[Pixel coordinate grounding data]
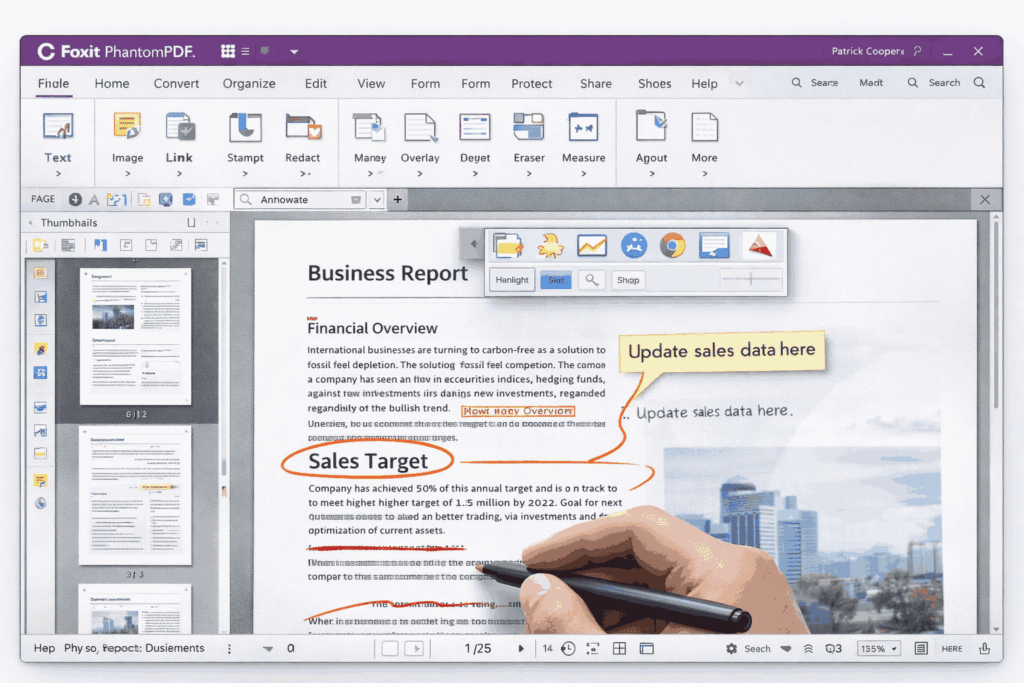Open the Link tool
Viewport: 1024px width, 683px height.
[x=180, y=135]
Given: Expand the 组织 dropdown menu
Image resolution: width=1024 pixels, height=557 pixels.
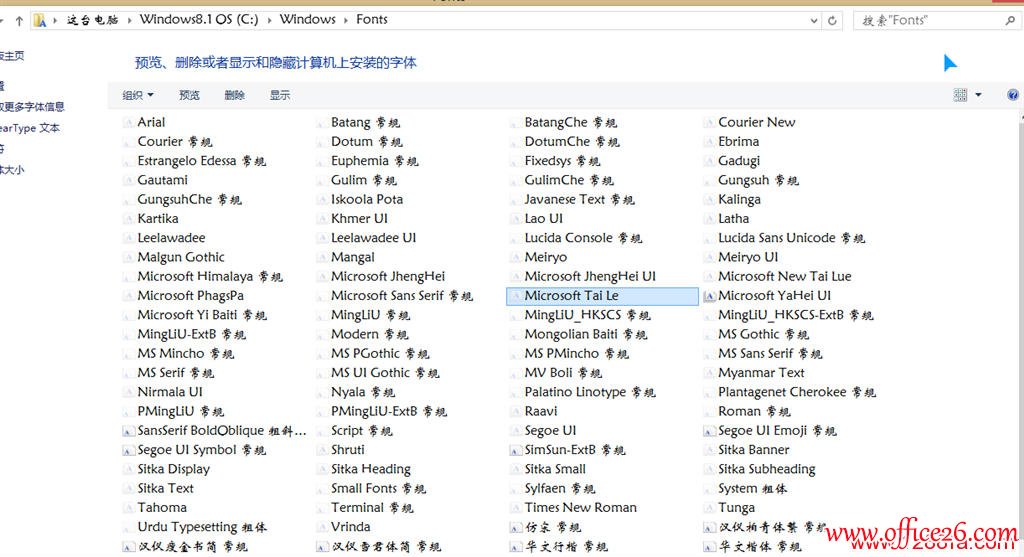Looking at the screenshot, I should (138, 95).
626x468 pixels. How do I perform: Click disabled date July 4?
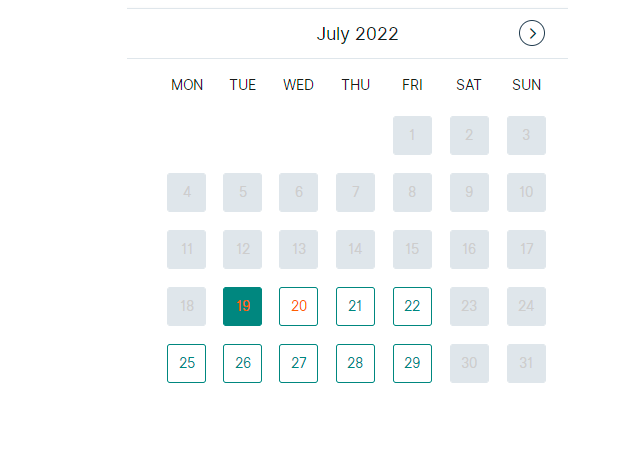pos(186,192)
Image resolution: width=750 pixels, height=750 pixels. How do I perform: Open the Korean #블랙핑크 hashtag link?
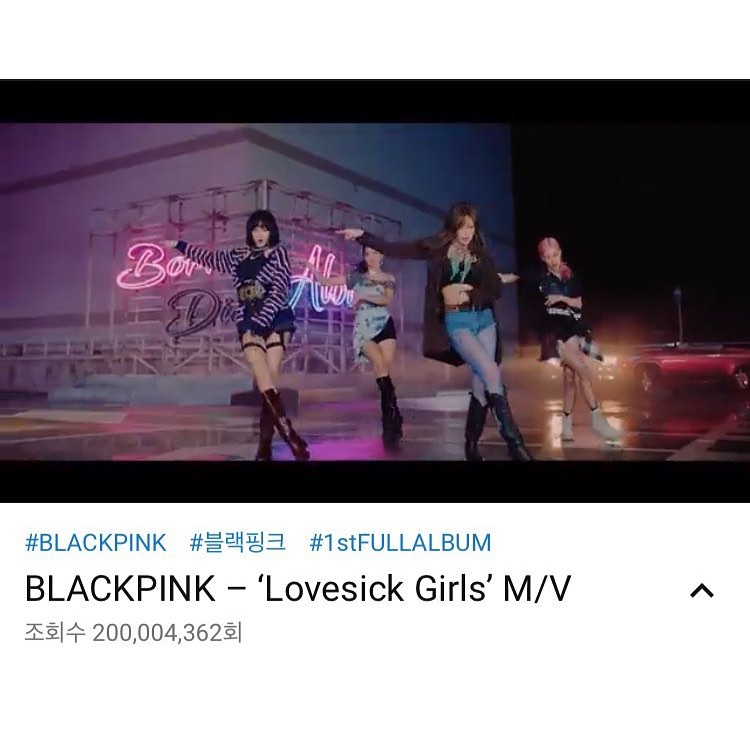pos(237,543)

■ BRIEF ■
Output exactly the lines from the line with "Image resolution: width=750" to the last line of the records, including both, and leave every picture out.

■ WRITTEN SOLUTION ■
Image resolution: width=750 pixels, height=750 pixels. How do I perform: Open the Korean #블랙핑크 hashtag link?
pos(237,543)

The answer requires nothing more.